I got the REST API to work on macos. Yeah!!! I could hear the output from the sample code. Alas, now I would like to submit a longer document I wrote to batch TTS and post it as my podcast. I am taking the example right off the webpage, and just substitute the environment variables, the same way that the plain TTS showed it.
curl -v -X PUT -H "Ocp-Apim-Subscription-Key: ${SPEECH_KEY}" -H "Content-Type: application/json" -d '{
"description": "my ssml test",
"inputKind": "SSML",
"inputs": [
{
"content": "<speak version=\"1.0\" xml:lang=\"en-US\"><voice name=\"en-US-JennyNeural\">The rainbow has seven colors.</voice></speak>"
}
],
"properties": {
"outputFormat": "riff-24khz-16bit-mono-pcm",
"wordBoundaryEnabled": false,
"sentenceBoundaryEnabled": false,
"concatenateResult": false,
"decompressOutputFiles": false
}
}' "https://${SPEECH_REGION}.api.cognitive.microsoft.com/texttospeech/batchsyntheses/YourSynthesisId?api-version=2024-04-01"
The first correction I had to make was to add ".api" into the URL, which I would suggest MS also should show. At this point, I had a server to talk to. It would be nice if MS would just use the environment variables here, too.
Now, my first attempt was {"error":{"code":"401","message": "The Create batch text to speech job Operation under Batch Text to Speech API version 2024-04-01 is not supported with the current subscription key and pricing tier SpeechServices.F0."}}
. After some trying to just switch the service, I figured this one out. First, I need to upgrade my entire account in the portal. all good and done, and azure tells me that this has been completed. now I go back to my "resources" in the portal, and then my type "speech service". unfortunately, the Target does not offer me to "move" my basic subscription, but just the free tier. Creating a new "speech services" similarly is confusing --- at the top, I am still in free tier, but at the bottom I can now select standard rather than free. Fortunately, now this works. This process should be a lot clearer.
Next, I was wondering what YourSynthesisId
is? Eventually, I figured out that it is a random (unique) string that the user can choose. So far, so good.

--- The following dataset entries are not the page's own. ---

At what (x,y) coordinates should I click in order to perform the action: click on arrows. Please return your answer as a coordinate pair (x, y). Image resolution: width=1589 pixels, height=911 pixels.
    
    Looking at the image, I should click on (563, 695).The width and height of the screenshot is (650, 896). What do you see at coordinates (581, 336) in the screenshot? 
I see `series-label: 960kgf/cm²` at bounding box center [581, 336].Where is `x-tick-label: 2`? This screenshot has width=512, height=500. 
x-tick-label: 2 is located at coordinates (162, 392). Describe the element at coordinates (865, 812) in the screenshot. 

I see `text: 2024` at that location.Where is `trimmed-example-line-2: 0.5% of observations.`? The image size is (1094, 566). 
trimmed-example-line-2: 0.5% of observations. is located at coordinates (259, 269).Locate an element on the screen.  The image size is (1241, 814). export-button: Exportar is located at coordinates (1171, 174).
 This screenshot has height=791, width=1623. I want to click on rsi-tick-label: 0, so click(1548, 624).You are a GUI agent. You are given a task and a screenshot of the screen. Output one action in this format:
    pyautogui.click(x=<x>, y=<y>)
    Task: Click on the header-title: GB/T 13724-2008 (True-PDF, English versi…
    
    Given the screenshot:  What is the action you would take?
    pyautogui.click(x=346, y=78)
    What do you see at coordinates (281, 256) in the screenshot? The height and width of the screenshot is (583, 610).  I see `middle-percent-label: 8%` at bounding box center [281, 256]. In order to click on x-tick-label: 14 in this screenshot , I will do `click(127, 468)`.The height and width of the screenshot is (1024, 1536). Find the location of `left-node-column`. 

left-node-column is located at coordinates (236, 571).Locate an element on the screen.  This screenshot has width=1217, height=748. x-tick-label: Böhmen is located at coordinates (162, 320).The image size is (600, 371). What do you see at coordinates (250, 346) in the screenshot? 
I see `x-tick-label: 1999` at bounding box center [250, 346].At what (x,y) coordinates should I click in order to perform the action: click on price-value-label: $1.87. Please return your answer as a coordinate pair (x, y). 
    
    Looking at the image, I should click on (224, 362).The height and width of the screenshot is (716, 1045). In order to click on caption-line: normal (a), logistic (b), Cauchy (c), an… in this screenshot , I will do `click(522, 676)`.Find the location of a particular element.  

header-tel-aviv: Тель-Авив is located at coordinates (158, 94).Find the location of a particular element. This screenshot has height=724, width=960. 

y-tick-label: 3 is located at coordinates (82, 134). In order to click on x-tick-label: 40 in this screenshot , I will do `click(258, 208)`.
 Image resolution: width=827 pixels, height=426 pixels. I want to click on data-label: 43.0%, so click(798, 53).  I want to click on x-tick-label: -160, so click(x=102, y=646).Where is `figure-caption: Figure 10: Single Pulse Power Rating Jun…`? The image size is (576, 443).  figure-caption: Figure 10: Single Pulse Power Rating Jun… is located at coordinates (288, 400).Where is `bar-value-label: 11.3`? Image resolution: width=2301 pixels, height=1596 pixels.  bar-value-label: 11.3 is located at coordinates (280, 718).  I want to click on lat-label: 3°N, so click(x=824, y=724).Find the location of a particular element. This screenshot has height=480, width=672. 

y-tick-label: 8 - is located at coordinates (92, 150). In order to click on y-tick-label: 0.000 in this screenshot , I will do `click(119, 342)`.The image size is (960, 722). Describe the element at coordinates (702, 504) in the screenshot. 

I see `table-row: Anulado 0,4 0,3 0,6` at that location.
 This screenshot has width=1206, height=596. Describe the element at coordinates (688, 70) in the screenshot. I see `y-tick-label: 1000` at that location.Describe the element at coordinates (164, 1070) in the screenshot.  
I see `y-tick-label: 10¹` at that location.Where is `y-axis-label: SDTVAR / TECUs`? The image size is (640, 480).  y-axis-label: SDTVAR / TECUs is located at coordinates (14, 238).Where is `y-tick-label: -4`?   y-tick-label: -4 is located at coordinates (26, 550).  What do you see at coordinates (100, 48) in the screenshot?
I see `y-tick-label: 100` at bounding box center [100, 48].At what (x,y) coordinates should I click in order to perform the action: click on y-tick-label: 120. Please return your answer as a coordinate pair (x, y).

So, now I am at fine-tuning. How can I lower the pitch of the speaker? The speed?
I would like to upload a 20,000 character file (in markdown) now. presumably, I strip the markdown markup first. alas, there were no examples on non-SSML (PlainText) use on the website.
Incidentally, are there more userfriendly interfaces somewhere? like some scripts that process a set of text files and place *wav files next to the .txt files? or, has anyone put this together on a website to resell Azure's TTS services? They are much cheaper than, say, elevenlabs. I wonder if Microsoft would like or not like someone to do this?